P11.5-B human rights fund release remains uncertain

Published by rudy Date posted on August 22, 2011

The trust fund containing P10 billion set aside to compensate alleged human rights victims during the 20-year regime of former President Ferdinand Marcos remains intact and has grown to P11.5 billion but its release remains uncertain since the bill which provides for its allocation was not included by President Aquino among his administration’s priority measures.

The trust fund to compensate the victims of supposed atrocities during the Marcos administration remains beyond the reach of its supposed beneficiaries since the previous Congress failed to ratify the bilateral conference committee report that would have enacted its disbursement, Sen. Joker Arroyo said.

Arroyo added the bill had been excluded anew from the priority bills endorsed to Congress by Aquino following a recent convening of the Legislative-Executive Development Advisory Council (Ledac).

Arroyo, however, said that with or without the President’s endorsement of the human rights compensation bill, either in his State of the Nation Address (Sona) or in the Executive’s priority bills,

the Senate and the House can act on its own to give priority to the bill.
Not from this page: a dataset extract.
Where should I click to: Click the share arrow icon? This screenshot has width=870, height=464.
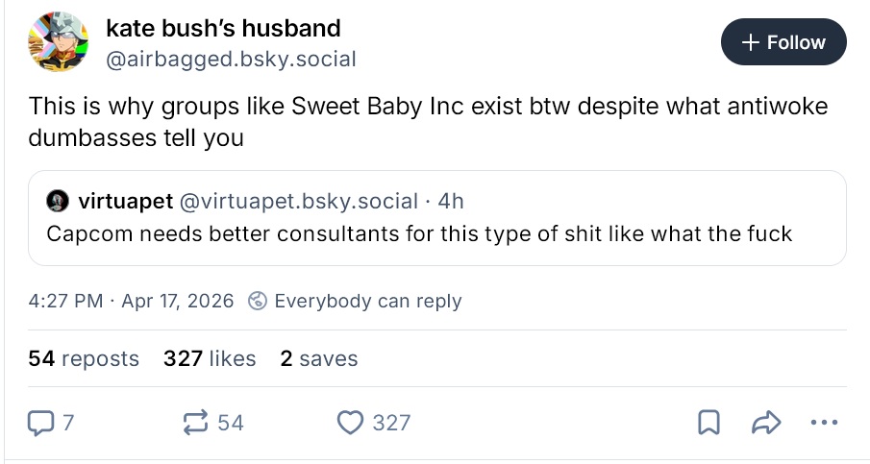(765, 422)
The P10 billion fund is part of the Marcoses’ confiscated $684 million deposited in a Swiss bank and was earmarked to compensate about 10,000 victims of human rights violations during the 20-year Marcos dictatorship.

The bill, long pending in both chambers, seeks to authorize the reallocation of the amount for the human rights victims since the law specifically provides that ill-gotten wealth from the Marcoses and their associates would be used solely to fund agrarian reform program.

The Supreme Court had ruled that the $684 million confiscated from the Marcoses’ Swiss banks account should be forfeited to the government.

“The bill was filed during the previous Congress for those who were tortured and killed during the Marcos dictatorship. We’re done with the bill and all it needed then was the ratification of the bicameral report. It was ratified by the Senate but, unfortunately, in the lower house, it failed to be ratified. I do not know what happened,” Arroyo said.

Sen. Sergio Osmena III who co-authored the bill along with former Senate President Aquilino Pimentel Jr., said he had already re-filed the measure in the current session of Congress.

Osmena, however, said the House of Representatives must pass the measure first since it is an appropriation bill.

All three senators – Arroyo, Pimentel and Osmena – were among the more prominent detainees of the Marcos regime along with assassinated Sen. Benigno “Ninoy” Aquino Jr.

“For 25 years the human rights victims have not received any compensation,” Arroyo lamented.

The House of Representatives, Arroyo said, should not use as an excuse the compensation bill not being included in the Palace priority list in not enacting it since Congress can draw up its own priorities independent of Malacanang.

Still, Arroyo said, the bill re-filed by Osmena should be “fine-tuned” to make the compensation more equitable. Some beneficiaries, mostly aging activists who were detained and tortured for defying the Marcos dictatorship in the 1970s, are entitled only to P50,000 while others will get as much as P200,000.

“It varies, because there’s a formula being followed,” he explained. Arroyo said he was assured that the P10 billion fund set aside for this bill remains intact in the national treasury and has ballooned to P11.5 billion already.

At the time that Osmena and Pimentel filed the original human rights compensation bill, he said, the money available was only P10 billion so that as the amount that was set aside for the claimants.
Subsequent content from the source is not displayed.